(EXTRACTED INFORMATION)
>> START

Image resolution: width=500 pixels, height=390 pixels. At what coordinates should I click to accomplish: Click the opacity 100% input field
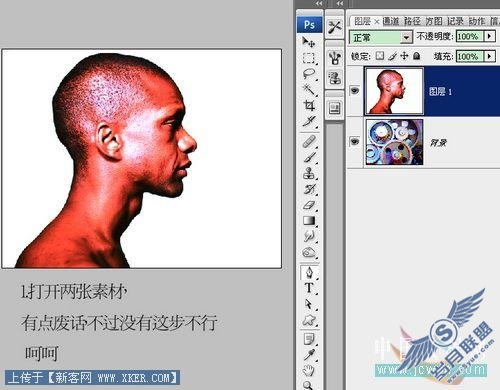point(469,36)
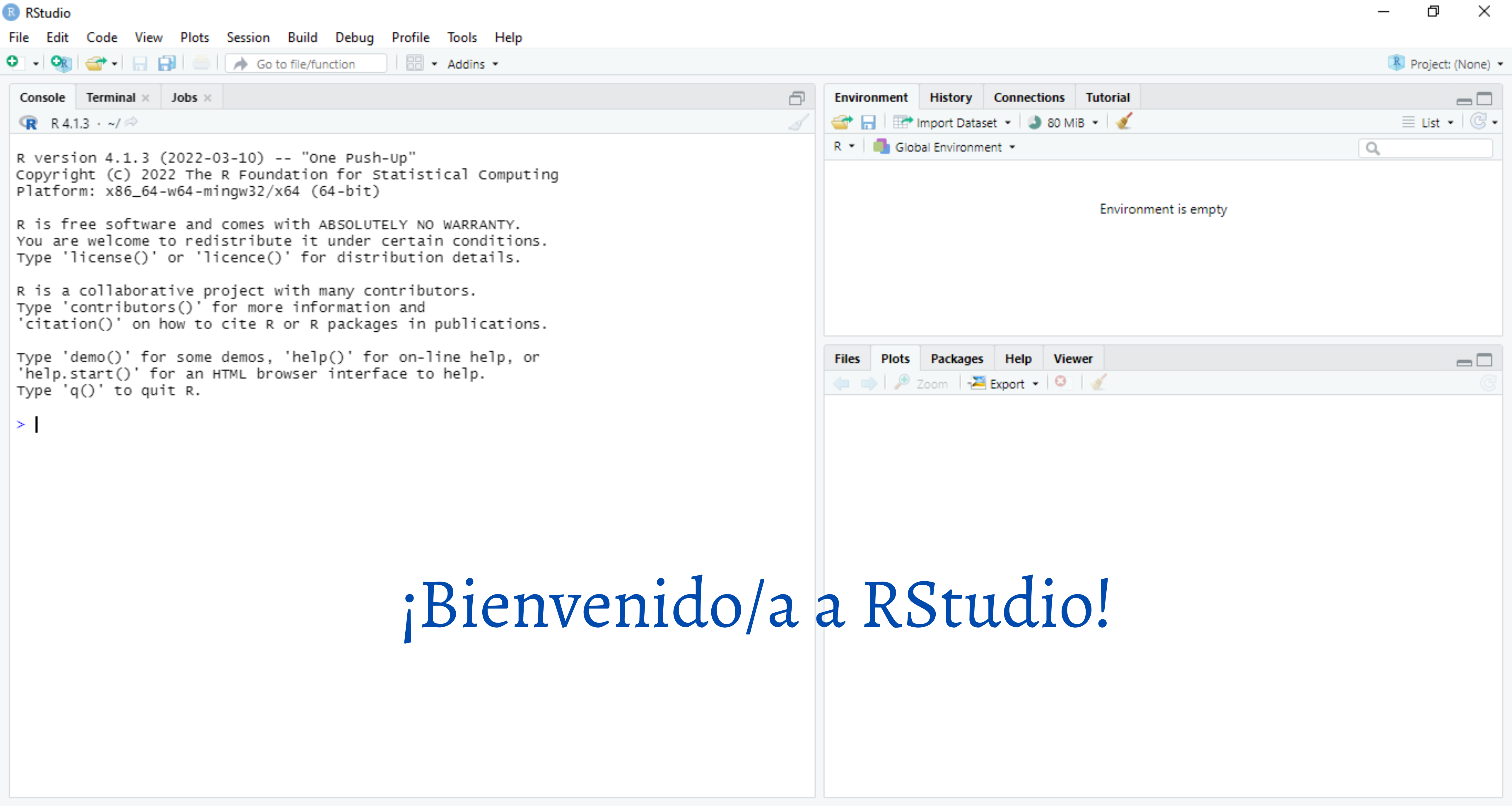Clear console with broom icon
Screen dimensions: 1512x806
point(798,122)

>> END
>> START

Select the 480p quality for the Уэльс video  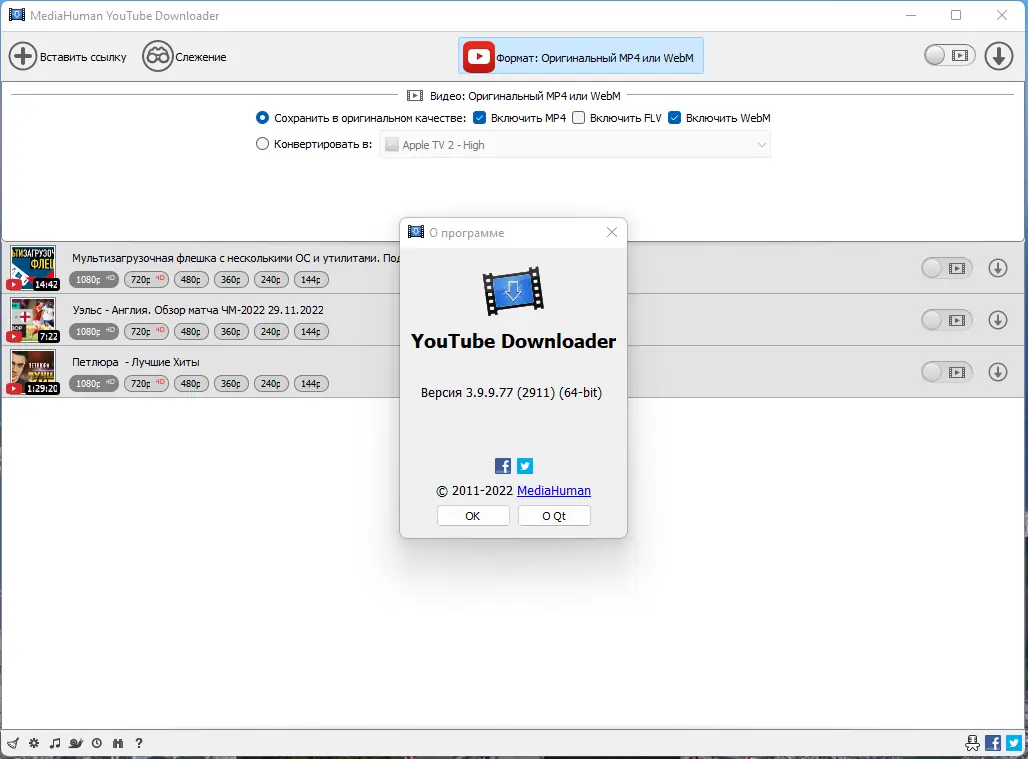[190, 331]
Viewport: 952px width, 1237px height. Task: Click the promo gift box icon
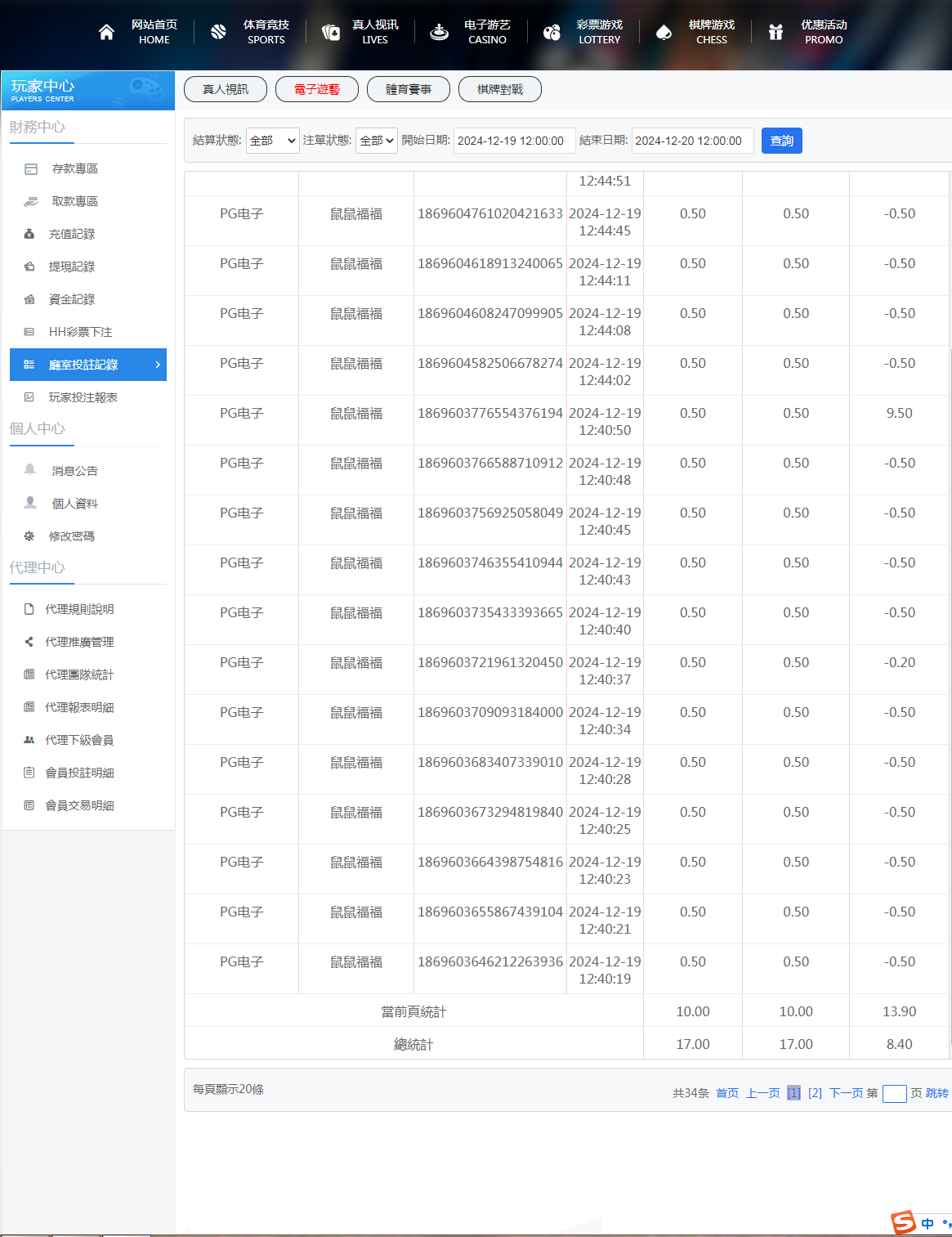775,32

>> END

(EXERCISE REQUIREMENTS) Extract every line from the records above that contains the string "width". Treat uppercase and lowercase as different.

(THE REPLY)
Image resolution: width=500 pixels, height=390 pixels. At what coordinates should I click to accomplish: Click the opacity 100% input field
Viewport: 952px width, 1237px height. Task: Click the promo gift box icon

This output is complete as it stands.